Start of Dataset extract
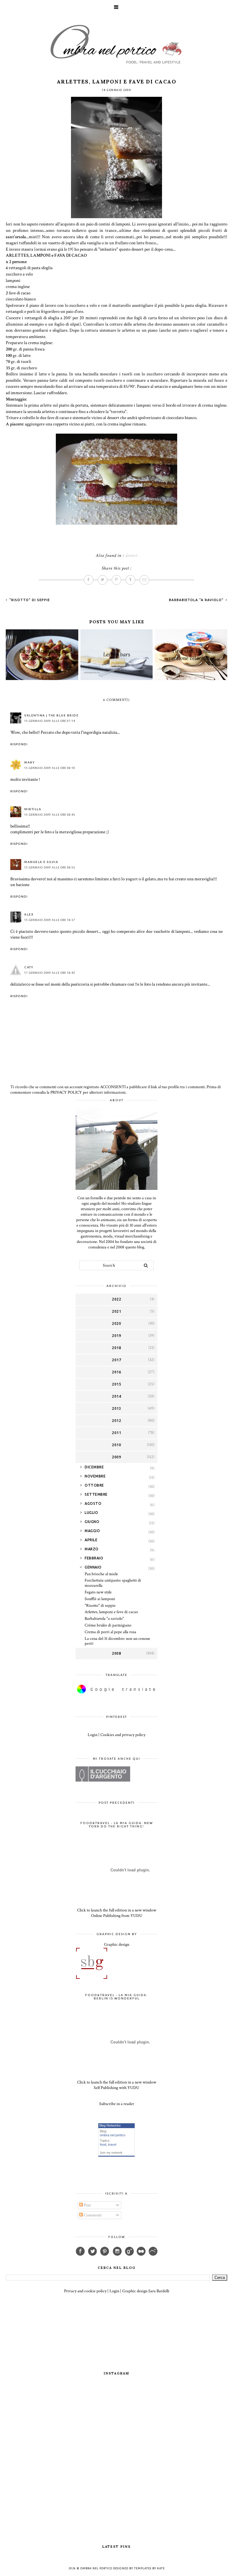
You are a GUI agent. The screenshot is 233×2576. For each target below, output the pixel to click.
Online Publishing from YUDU (116, 1915)
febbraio (94, 1558)
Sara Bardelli (158, 2291)
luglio (91, 1513)
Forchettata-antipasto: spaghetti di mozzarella (113, 1583)
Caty (28, 967)
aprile (91, 1540)
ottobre (94, 1485)
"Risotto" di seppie (29, 600)
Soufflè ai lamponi (100, 1599)
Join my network (111, 2152)
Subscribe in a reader (116, 2104)
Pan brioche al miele (101, 1574)
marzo (92, 1549)
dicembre (94, 1467)
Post (87, 2205)
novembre (95, 1476)
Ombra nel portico (96, 2568)
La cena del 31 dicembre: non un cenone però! (117, 1641)
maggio (92, 1531)
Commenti (92, 2215)
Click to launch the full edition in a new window (116, 1910)
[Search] (146, 1265)
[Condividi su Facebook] (88, 580)
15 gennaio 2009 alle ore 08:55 (49, 867)
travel (112, 2144)
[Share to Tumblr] (130, 580)
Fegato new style (98, 1592)
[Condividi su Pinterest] (116, 580)
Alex (28, 914)
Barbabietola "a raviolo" (197, 600)
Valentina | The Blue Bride (51, 715)
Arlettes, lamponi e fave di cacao (111, 1612)
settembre (96, 1494)
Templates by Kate (149, 2568)
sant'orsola (16, 237)
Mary (29, 762)
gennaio (93, 1567)
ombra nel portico (112, 2135)
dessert (131, 555)
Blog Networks (110, 2125)
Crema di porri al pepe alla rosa (110, 1632)
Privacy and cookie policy (85, 2291)
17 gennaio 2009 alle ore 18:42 (49, 972)
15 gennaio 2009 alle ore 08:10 (49, 768)
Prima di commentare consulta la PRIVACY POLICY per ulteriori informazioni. (115, 1089)
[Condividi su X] (102, 580)
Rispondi (19, 744)
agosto (93, 1503)
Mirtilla (32, 809)
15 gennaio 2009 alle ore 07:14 (49, 721)
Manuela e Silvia (41, 862)
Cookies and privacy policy (122, 1735)
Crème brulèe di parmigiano (108, 1625)
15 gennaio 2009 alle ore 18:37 (49, 920)
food (103, 2144)
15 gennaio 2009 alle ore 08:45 (49, 814)
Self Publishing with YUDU (116, 2087)
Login (92, 1735)
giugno (92, 1522)
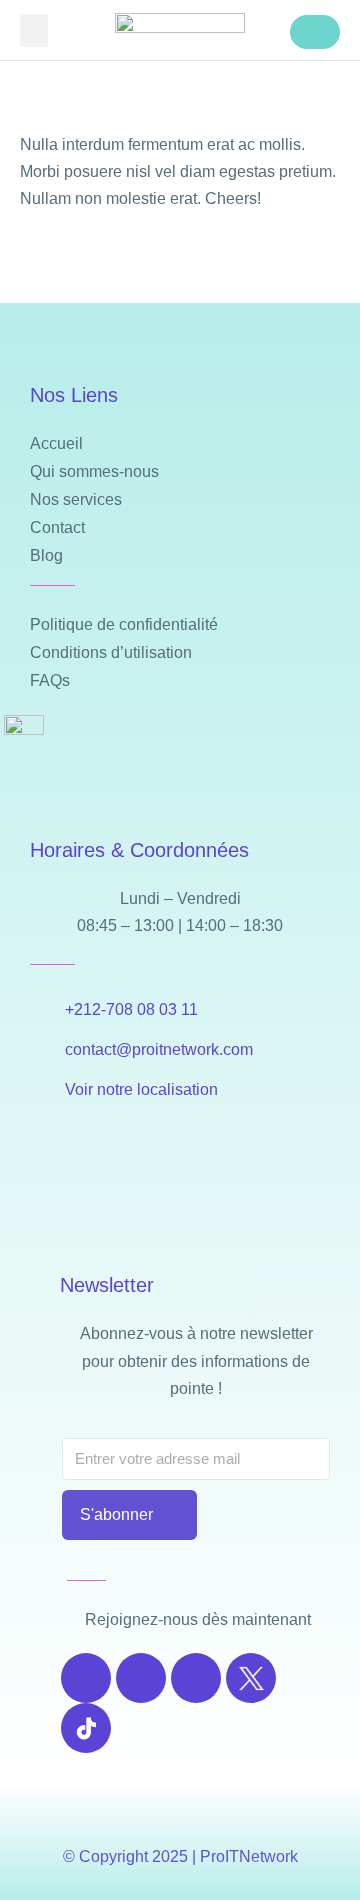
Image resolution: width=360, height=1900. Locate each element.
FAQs (50, 680)
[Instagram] (141, 1678)
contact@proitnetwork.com (159, 1049)
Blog (46, 555)
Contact (57, 527)
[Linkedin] (196, 1678)
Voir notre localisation (141, 1089)
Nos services (76, 499)
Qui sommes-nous (94, 471)
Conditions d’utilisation (111, 652)
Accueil (56, 443)
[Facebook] (86, 1678)
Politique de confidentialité (124, 624)
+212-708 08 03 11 (131, 1009)
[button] (34, 30)
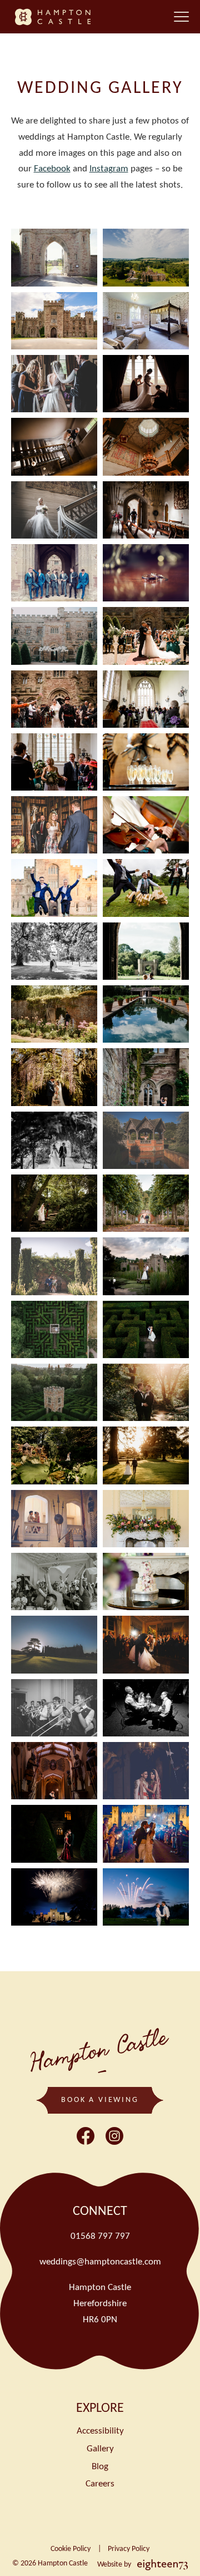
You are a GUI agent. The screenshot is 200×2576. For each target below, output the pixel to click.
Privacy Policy (128, 2549)
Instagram (108, 169)
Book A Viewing (99, 2100)
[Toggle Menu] (181, 17)
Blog (100, 2466)
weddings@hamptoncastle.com (100, 2262)
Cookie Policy (71, 2549)
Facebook (52, 169)
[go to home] (55, 17)
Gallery (100, 2449)
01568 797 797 (100, 2236)
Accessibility (100, 2431)
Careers (100, 2484)
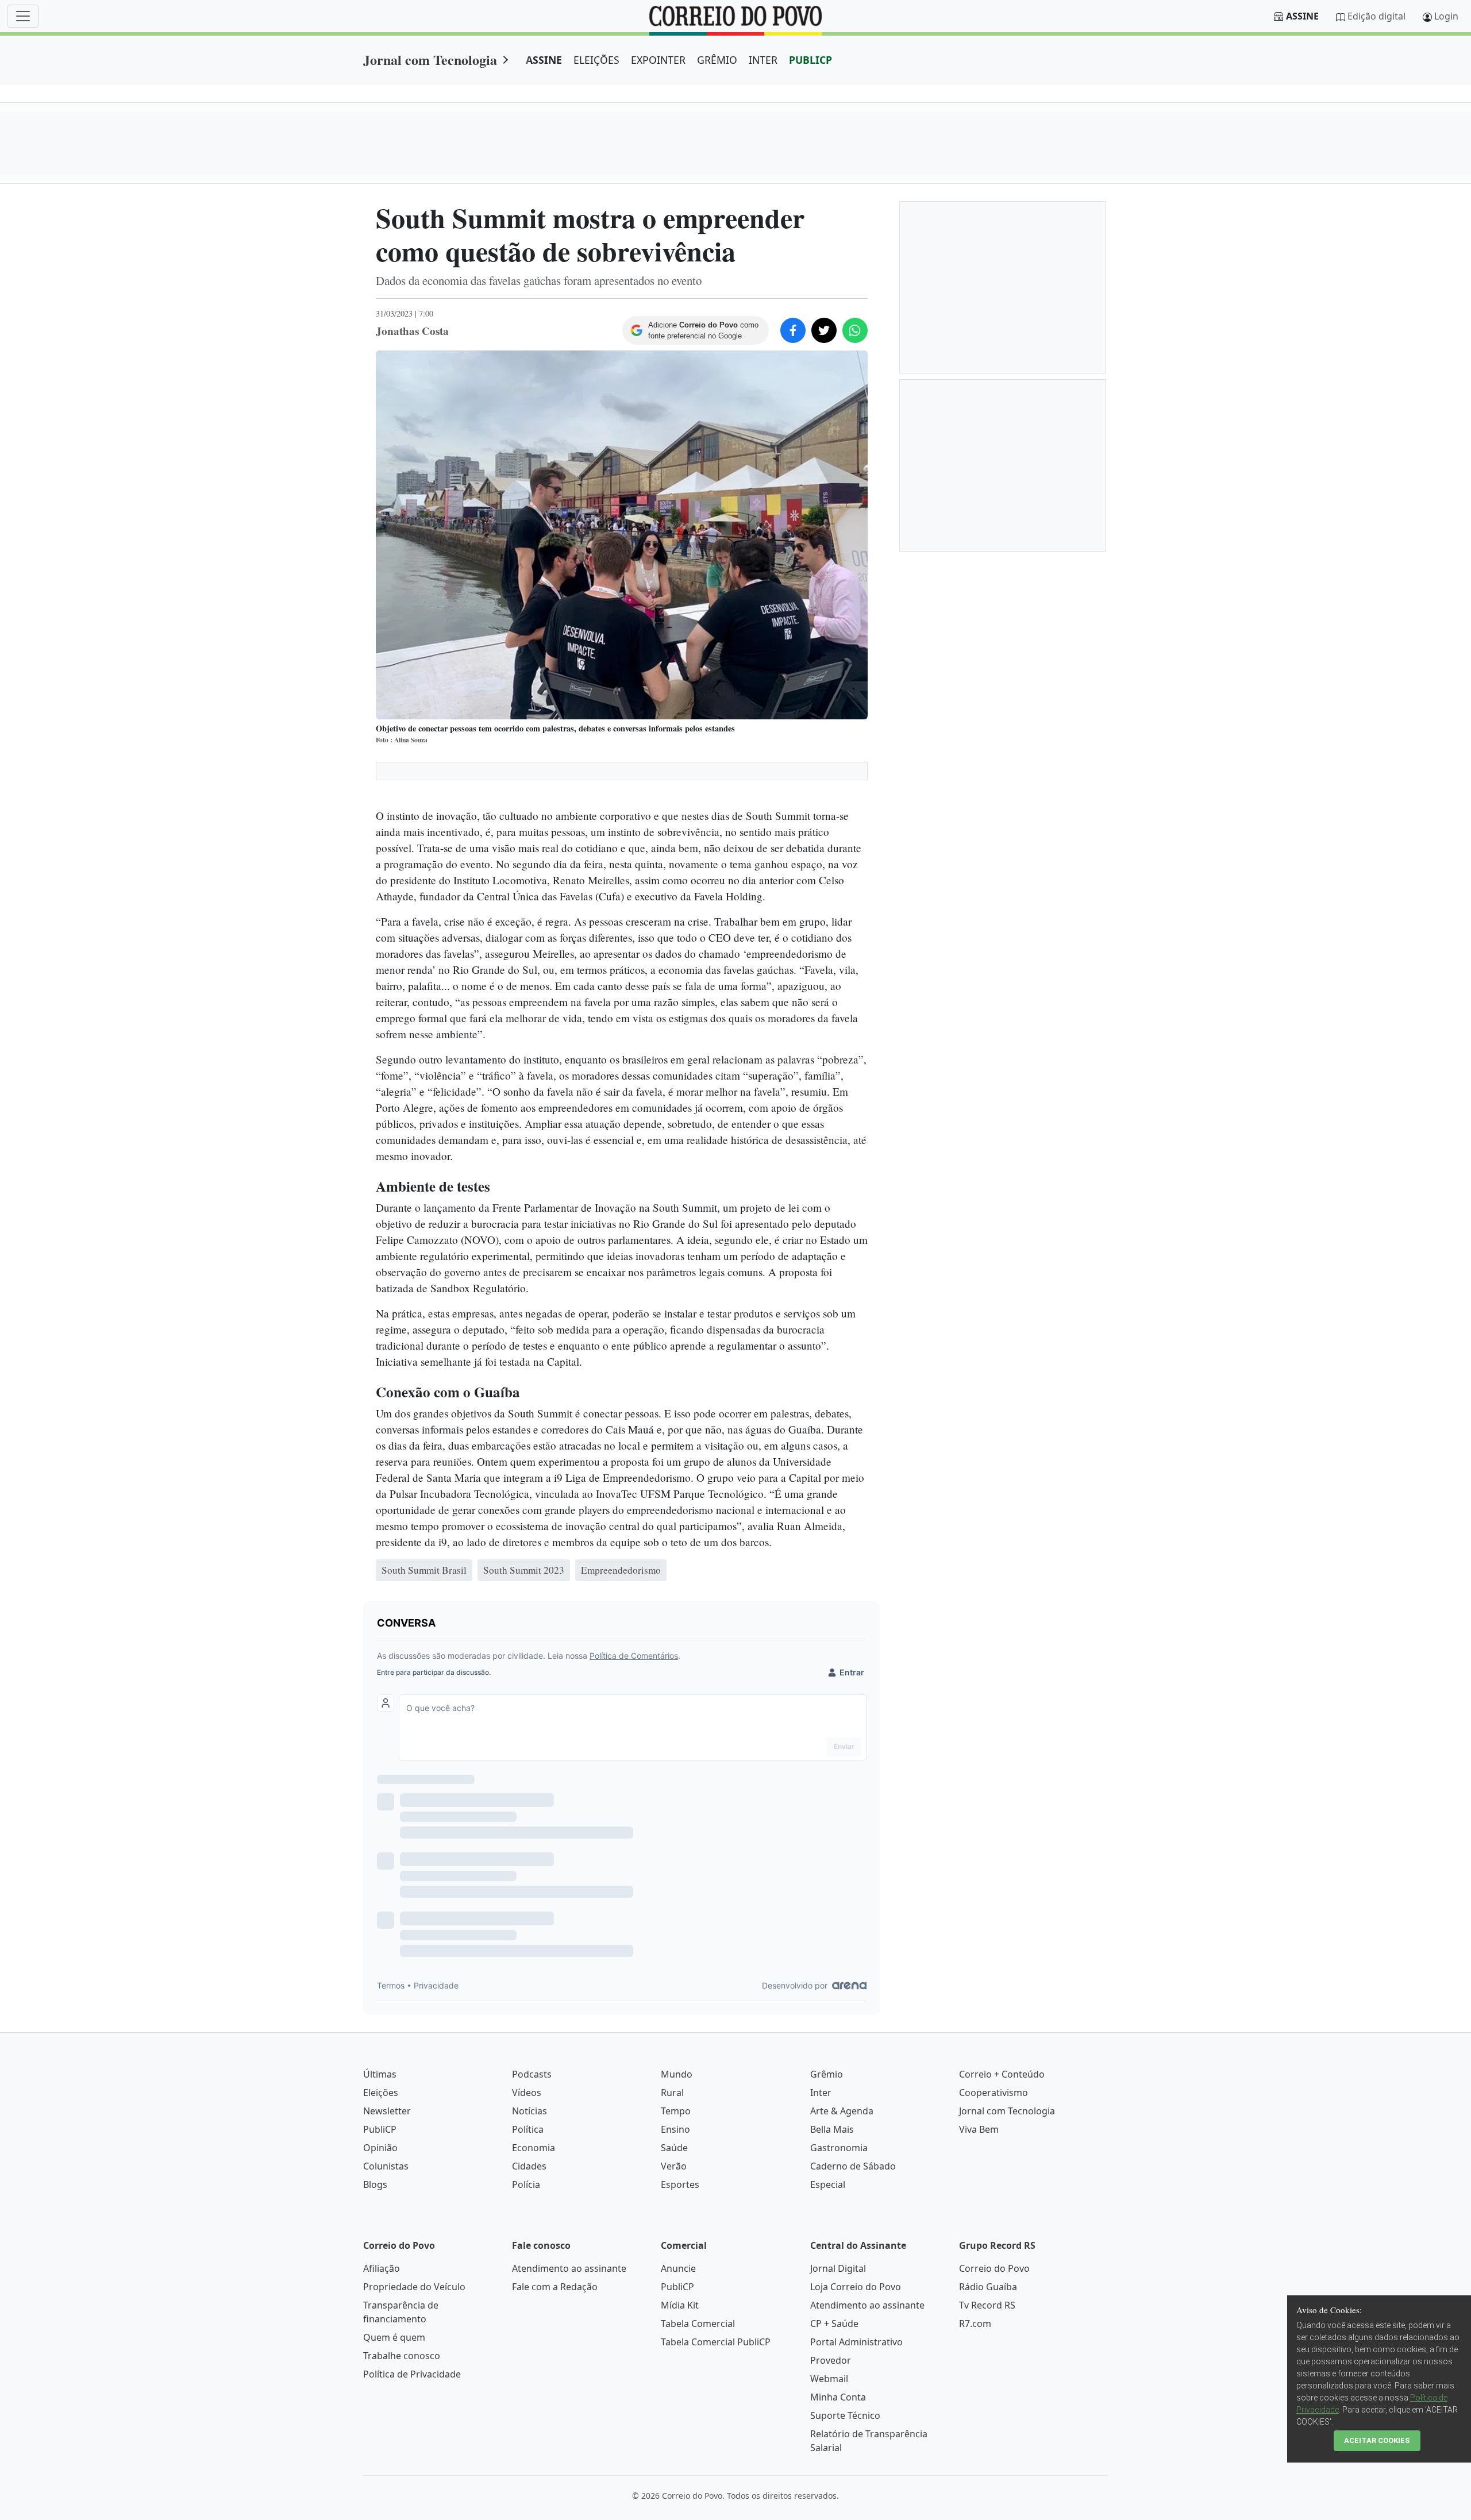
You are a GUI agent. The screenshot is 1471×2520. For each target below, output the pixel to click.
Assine (1302, 16)
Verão (674, 2166)
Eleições (380, 2092)
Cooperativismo (993, 2092)
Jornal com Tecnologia (430, 59)
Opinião (380, 2147)
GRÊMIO (717, 60)
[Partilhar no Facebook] (793, 330)
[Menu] (23, 16)
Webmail (829, 2378)
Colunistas (386, 2166)
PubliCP (379, 2129)
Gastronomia (839, 2147)
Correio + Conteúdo (1002, 2074)
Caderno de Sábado (853, 2166)
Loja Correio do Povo (855, 2286)
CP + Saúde (834, 2323)
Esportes (680, 2184)
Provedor (830, 2360)
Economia (533, 2147)
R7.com (975, 2323)
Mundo (676, 2074)
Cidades (529, 2166)
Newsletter (387, 2111)
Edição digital (1376, 16)
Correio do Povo (994, 2268)
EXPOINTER (658, 60)
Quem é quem (394, 2337)
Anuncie (678, 2268)
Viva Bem (979, 2129)
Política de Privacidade (412, 2374)
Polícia (526, 2184)
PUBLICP (810, 60)
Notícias (529, 2111)
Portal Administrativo (856, 2342)
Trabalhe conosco (401, 2355)
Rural (672, 2092)
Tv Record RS (987, 2305)
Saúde (674, 2147)
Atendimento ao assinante (569, 2268)
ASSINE (544, 60)
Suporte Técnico (845, 2415)
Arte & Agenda (841, 2111)
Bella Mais (832, 2129)
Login (1446, 16)
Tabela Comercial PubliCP (716, 2342)
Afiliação (381, 2268)
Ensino (675, 2129)
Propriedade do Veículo (414, 2286)
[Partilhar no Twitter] (824, 330)
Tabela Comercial (698, 2323)
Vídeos (526, 2092)
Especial (827, 2184)
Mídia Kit (680, 2305)
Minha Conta (838, 2397)
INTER (763, 60)
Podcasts (532, 2074)
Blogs (375, 2184)
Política (528, 2129)
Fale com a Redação (555, 2286)
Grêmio (826, 2074)
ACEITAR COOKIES (1377, 2440)
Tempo (676, 2111)
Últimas (379, 2074)
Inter (820, 2092)
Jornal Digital (838, 2268)
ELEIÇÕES (596, 60)
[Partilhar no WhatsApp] (855, 330)
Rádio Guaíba (988, 2286)
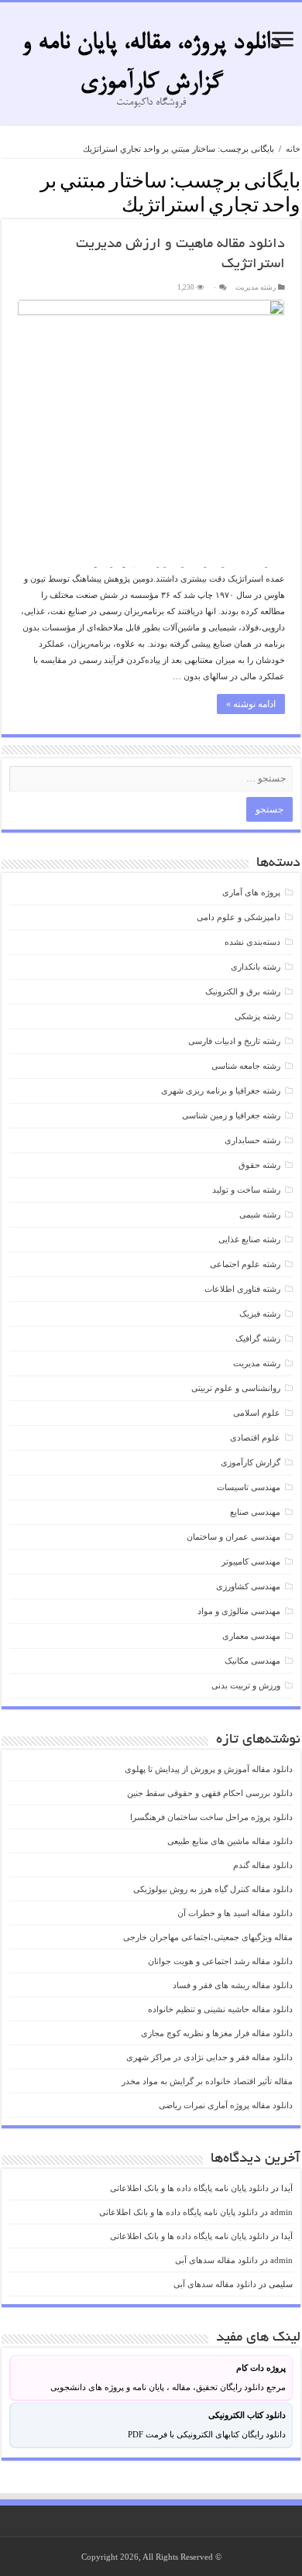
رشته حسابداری (252, 1140)
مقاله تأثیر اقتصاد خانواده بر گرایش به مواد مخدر (207, 2081)
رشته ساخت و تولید (246, 1189)
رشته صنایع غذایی (249, 1239)
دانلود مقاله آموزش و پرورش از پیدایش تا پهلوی (209, 1769)
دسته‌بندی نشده (252, 941)
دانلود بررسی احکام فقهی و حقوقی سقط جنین (210, 1793)
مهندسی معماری (251, 1635)
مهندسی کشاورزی (248, 1586)
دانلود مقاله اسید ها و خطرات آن (235, 1913)
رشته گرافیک (257, 1338)
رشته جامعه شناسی (245, 1065)
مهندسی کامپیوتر (250, 1561)
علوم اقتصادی (255, 1437)
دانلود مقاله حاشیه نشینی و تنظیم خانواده (220, 2009)
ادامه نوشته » (251, 704)
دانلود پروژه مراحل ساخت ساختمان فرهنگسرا (211, 1817)
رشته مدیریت (255, 287)
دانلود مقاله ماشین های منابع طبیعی (230, 1841)
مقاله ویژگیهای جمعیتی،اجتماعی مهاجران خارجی (208, 1937)
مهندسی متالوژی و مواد (238, 1611)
End of Dataset extract
Work to be completed - Those lines of the records above that run from the one containing "Templates by Kate (149, 2568)" through the one containing "Webmail (829, 2378)" should be returned exactly, with no pictures among them.

Solution below -
Templates by Kate (149, 2568)
sant'orsola (16, 237)
Mary (29, 762)
gennaio (93, 1567)
ombra nel portico (112, 2135)
dessert (131, 555)
Blog Networks (110, 2125)
Crema di porri al pepe alla rosa (110, 1632)
Privacy and cookie policy (85, 2291)
17 gennaio 2009 alle ore 18:42 (49, 972)
15 gennaio 2009 alle ore 08:10 (49, 768)
Prima di commentare consulta la PRIVACY POLICY per ulteriori informazioni. (115, 1089)
[Condividi su X] (102, 580)
Rispondi (19, 744)
agosto (93, 1503)
Mirtilla (32, 809)
15 gennaio 2009 alle ore 07:14 (49, 721)
Manuela e Silvia (41, 862)
Cookies and privacy policy (122, 1735)
Crème brulèe di parmigiano (108, 1625)
15 gennaio 2009 alle ore 18:37 (49, 920)
food (103, 2144)
15 gennaio 2009 alle ore 08:45 (49, 814)
Self Publishing with YUDU (116, 2087)
Login (92, 1735)
giugno (92, 1522)
Image resolution: width=360, height=1900. Locate each element.
FAQs (50, 680)
[Instagram] (141, 1678)
contact@proitnetwork.com (159, 1049)
Blog (46, 555)
Contact (57, 527)
[Linkedin] (196, 1678)
Voir notre localisation (141, 1089)
Nos services (76, 499)
Qui sommes-nous (94, 471)
Conditions d’utilisation (111, 652)
Accueil (56, 443)
[Facebook] (86, 1678)
Politique de confidentialité (124, 624)
+212-708 08 03 11 (131, 1009)
[button] (34, 30)
You are a GUI agent. The screenshot is 200×2576. For each target below, output the pixel to click.
Privacy Policy (128, 2549)
Instagram (108, 169)
Book A Viewing (99, 2100)
[Toggle Menu] (181, 17)
Blog (100, 2466)
weddings@hamptoncastle.com (100, 2262)
Cookie Policy (71, 2549)
Facebook (52, 169)
[go to home] (55, 17)
Gallery (100, 2449)
01568 797 797 (100, 2236)
Accessibility (100, 2431)
Careers (100, 2484)
You are a GUI agent. The screenshot is 1471×2520. For each target below, output the pixel to click.
Assine (1302, 16)
Verão (674, 2166)
Eleições (380, 2092)
Cooperativismo (993, 2092)
Jornal com Tecnologia (430, 59)
Opinião (380, 2147)
GRÊMIO (717, 60)
[Partilhar no Facebook] (793, 330)
[Menu] (23, 16)
Webmail (829, 2378)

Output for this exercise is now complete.